The story deals a lot with how people try to project themselves versus how we think they do.  It also makes a lot of subtle points about relationships.  Three of the people at the party have written books, one about a bobcat attack.   It was a lot of fun to read about the pre-party preparations and the food sounds great. I liked this story a lot.  I admit I liked "On the Shores of the Vistula" a little bit more.


Friday, August 30, 2013

"The Banks of the Vistula" by Rebecca Lee (1997).



The Guardian this week named Bobcat and Other Stories by Rebecca Lee as their pick for a top short story book of 2013.   I was very glad to find a link to one of the stories in the collection on the public web page of The Atlantic.  

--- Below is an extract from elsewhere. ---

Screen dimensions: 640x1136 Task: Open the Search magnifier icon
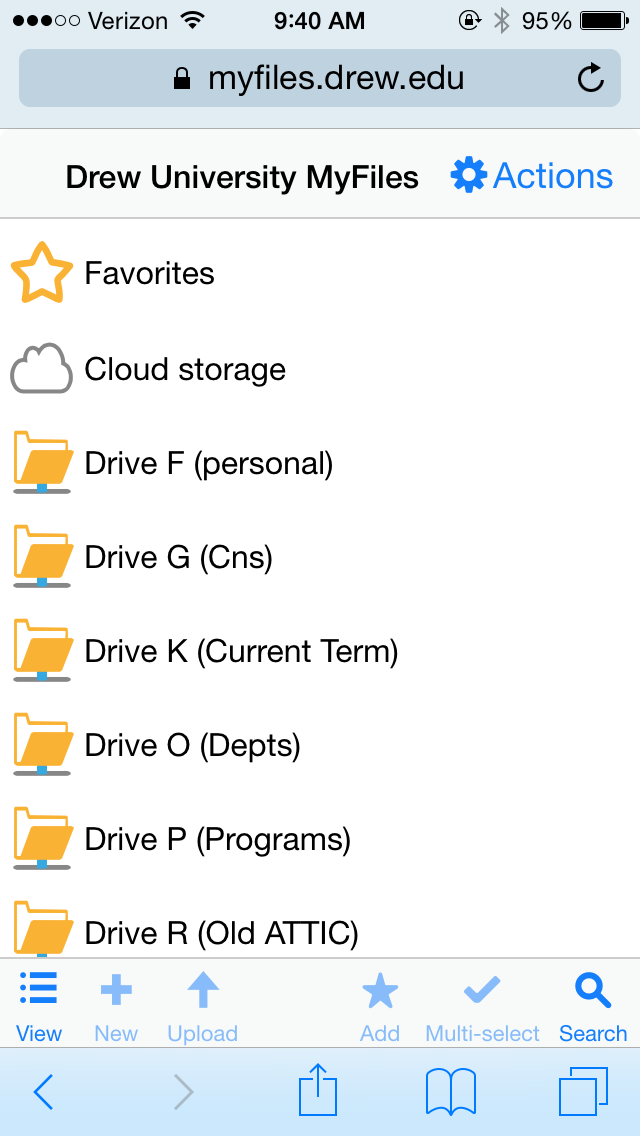pos(592,988)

author bio (from web page of Penguin)

Rebecca Lee is the author of the critically acclaimed novel The City Is a Rising Tide and the short story collection Bobcat and Other Stories. She has been published in The Atlantic and Zoetrope, and in 2001 she received a National Magazine Award for her short fiction. Originally from Saskatchewan, Lee is a graduate of the Iowa Writers’ Workshop and is now a professor of creative writing at the University of North Carolina at Wilmington.
My main purpose in this post is to let my readers know that one of Rebecca Lee's short stories can be read online.  "The Banks of Vistula" is set in a university.   A young female college student is taking a challenging class in psycholinguistics.  The professor is from Poland.  His background is a bit mysterious or even malevolent as he served as an officer in the Soviet Army when the occupied Poland.  The student finds and obscure book in the library, one know one has checked out in decades.  She copies a chapter nearly word for word and turns it in as her work.   The professor is convinced it is plagiarism and he calls her into the office.  She tells him it is her work but she did talk it over with her roommate.  The professor then wants to meet the roommate.  There are lots of great twists and turns in this story.  It gives us a great feel for academic life and its conflicts.